Antiguamente por aquí anduvo un electricista,
una peluquera: la que más y mejor se equivocaba al cantar el hannya a quien debo mucho más que una carcajada porque cada vez que se equivocaba nos miraba de reojo y malhumor porque nosotros habíamos metido la pata,
una física que no sé en qué estaba especializada pero me da lo mismo porque la voy a adjudicar astrofísica o física de los materiales que es lo que más me gusta,
un escultor que además era rico riquísimo y de una de las buenas familias de la ciudad,
un informático...... de éste no voy a decir nada más porque nació el mismo día que yo y, claro, eso une mucho y resta objetividad ;)
otra farmacéutica pero de las de carrera no, de las otras y que sabe hacer cosas que no ejerce, 
un funcionario de hacienda polifacético, polisémico, hiperactivo e hiperproductivo
y otra de deportes de quien tampoco diré mucho más porque la gusta un poco, solamente un poco, el anonimato
y otro de la confederación hidrográfica del duero que se confeccionó un zafu relleno de gomas elásticas muy cómodo, aseguraba... ninguno de nosotros le creyó.
Un poeta especializado en Pessoa (grande, grande, grande),
Un filósofo especializado en Pessoa (grande, grande, grande),
La co-propietaria por vía filial de la empresa de tripas más grande de CyL, las que se usan para el embutido y que nos dejó temporalmente porque se enamoró en un santiamén de uno que se llamaba igual que ella y se querían tanto que los niños llegaron pronto y como es lógico y natural dejó de tener tiempo hasta para lo de respirar (cuánto la comprendo!),
una diva de la ópera, soprano para más señas. Soprano, insisto porque era y es soprano sobre todo y por encima de todas las cosas y como cualquier diva que se precie es: diva, diva y diva; la mejor diva que he conocido (vale que no he conocido muchas),
una pianista que conduce lo mejor que sabe y puede una academia de música de lo más exitosa. Más dura por fuera que por dentro y con quien compartí muchos de los acerados y acertados juicios en los que coincidíamos. Ella no es lo que se podría decir buena pero, y hablando de esto, ahora mismo en el dojo somos tres al menos que buenos, buenos, lo que se dice buenos........... no somos :))

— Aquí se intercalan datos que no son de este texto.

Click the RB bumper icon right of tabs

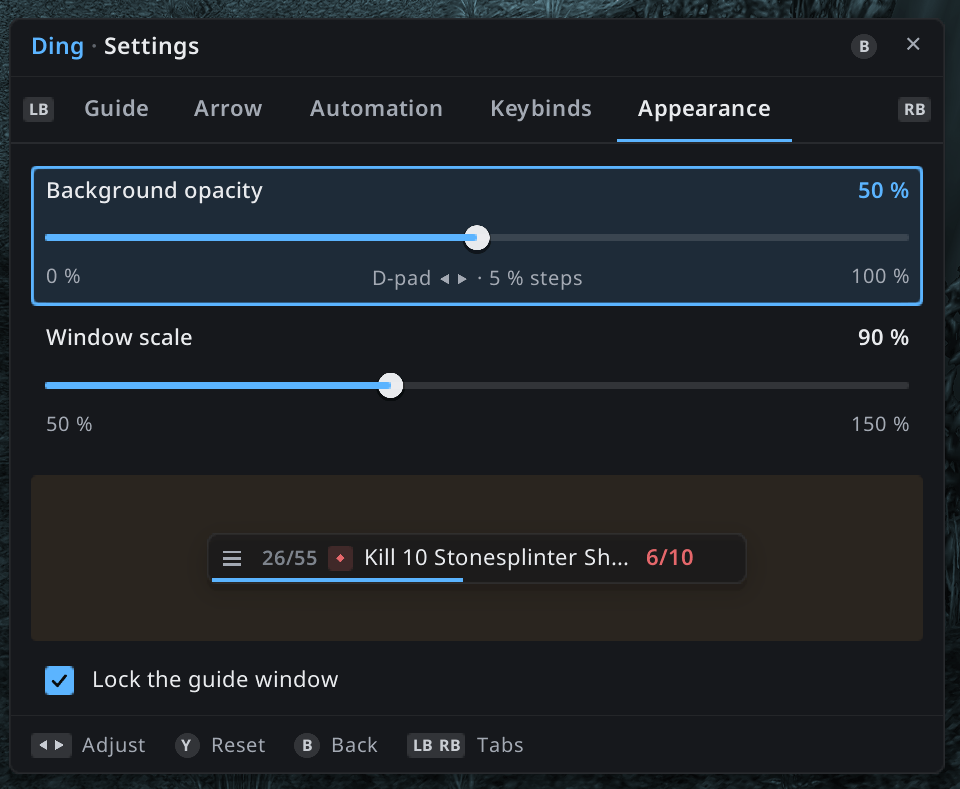pyautogui.click(x=914, y=110)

una tarotista profesional.........


pero hay más, porque cada uno de los que he desgranado son mucho más que uno y mucho más que dos y porque hay muchos otros que por aquí transitaron y no se quedaron. Como no quedaremos ninguno de nosotros y porque en el fondo lo de menos es quiénes seamos o cuándo nos sentemos sin origen ni destino, que ya lo sé. Pero, en serio, qué bonitas son las historias humanas ¿no?. En fin. ¿Y en tu dojo?